Raw records:

· · ·

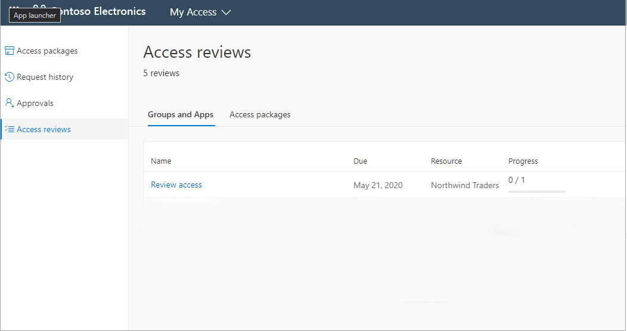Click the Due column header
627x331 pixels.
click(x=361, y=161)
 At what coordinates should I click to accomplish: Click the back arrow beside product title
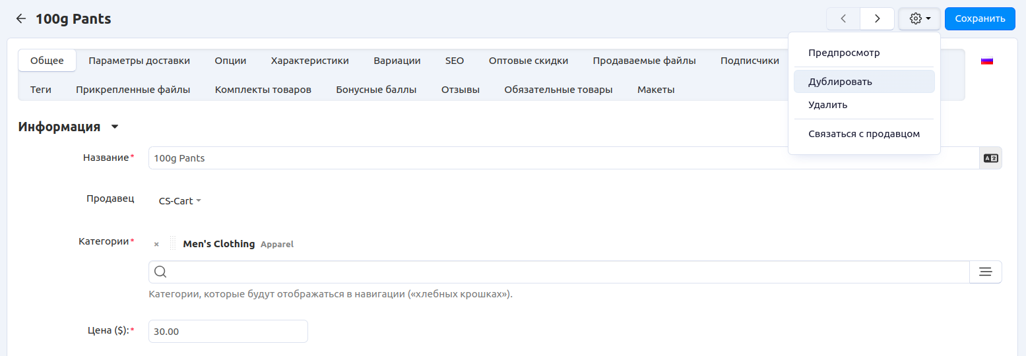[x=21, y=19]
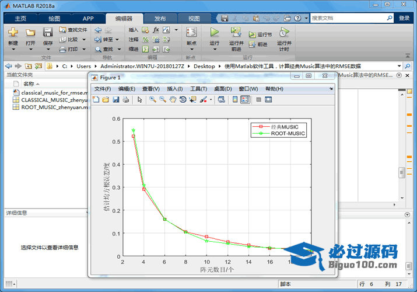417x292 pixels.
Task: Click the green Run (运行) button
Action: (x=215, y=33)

· · ·

The exercise: Please rewrite the data above with "product title" swapped for "item name" and everything else kept the same. Leave out the pictures.

Response to the task:
Click the Due column header
627x331 pixels.
click(x=361, y=161)
 At what coordinates should I click to accomplish: Click the back arrow beside item name
[x=21, y=19]
417x292 pixels.
Task: Click the green Run (运行) button
Action: (x=215, y=33)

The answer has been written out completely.